舞台と映画の違いは多々ある。どちらが優れているとかそういう話ではなく、単純にまず、舞台には、カメラによる「寄り」や「引き」がない。観客に意図を届けたければ、自分で「寄り、引き」を作って、魅せなければならない。声色、声量、立ち位置、所作、表情。カメラの前の演技と板の上の演技では、ありとあらゆる要素が異なる。

 

これは完全に、生音の届く舞台が好きな一個人の所感だが、舞台で闘う俳優にとって、「声」は命だろう、と思っている。
劇場では、音圧が、とんでもなく直接に肌を震わせる。音響や劇中歌はもちろんだが、芝居中の役者の声そのものが、ガンガンと五感を刺激する。私がまさにそうなのだが、それを味わいたいと思ってチケットを買い、あの場所へ足を運ぶ人間は少なくないと思う。劇場の奥の奥まで伸びやかに通る朗々とした声は、それだけで観客を惹き付ける一要素になる。

 

スクリーンに映る森田さんの演技は、凄まじかった。それは分かっていた。
では劇場ではどうだろう、と考えたとき、私は勝手ながら、彼の「声」が心配だった。
決して滑舌が良いとはいえないだろう。彼の持つ、唯一無二のあの声が大好きだけれど、内にこもってしまうのでは。二階席、バルコニー、きっと立見の人もいる。奥の奥まで、届くんだろうか。数多の舞台で磨き抜かれた大女優、宮沢りえと並び立つなんて、めちゃめちゃハードル高くないか?

 

 

杞憂だった。
人形に話しかけている四畳半の光景がいとも簡単に目に浮かぶ、悲しいほどに湿度の籠った声なのに、こんなにも劇場の奥までしっかり届くなんて、と驚いた。
中日に差し掛かって枯れかかっていた声を、休演日で見事に戻して、夥しいあの長台詞を2時間5分、一度も噛まずに完璧に演じ切る彼に、度肝を抜かれた。泣きそうになった。
舞台上に推し並ぶ名優達と堂々渡り合う、才能を努力で裏打ちした本物の舞台人だと思った。
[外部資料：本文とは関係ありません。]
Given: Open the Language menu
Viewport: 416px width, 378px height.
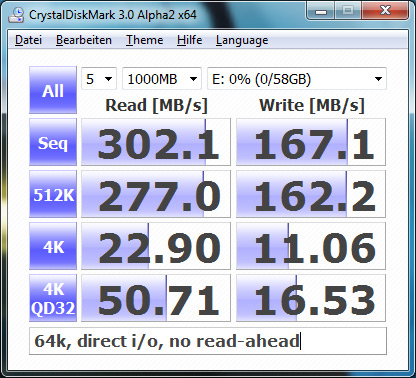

心の成長が止まってしまっている男の、繊細さと狂気とある種の幼さと、そのすべてを抱えた朝顔が、板の上に生きていて。
どれだけ取り繕おうと、「ここに居場所がない」と身体が言ってしまっている。それが森田剛の、舞台の上での何より得難い魅力なんだ、といっていた蜷川さん。
彼がその身に携えた唯一無二の疎外感は、確かに朝顔を形成する、大きな大きな一要素だと思う。ただ、本当にすごいのは、「今回初めて、唐さんの戯曲に触れました」という彼が、あれだけ見事に唐十郎の言葉を操って、あんな小さな身体で信じられないくらいのたしかな存在感を放って、ぐんぐんと戯曲を引っ張っていることだと思った。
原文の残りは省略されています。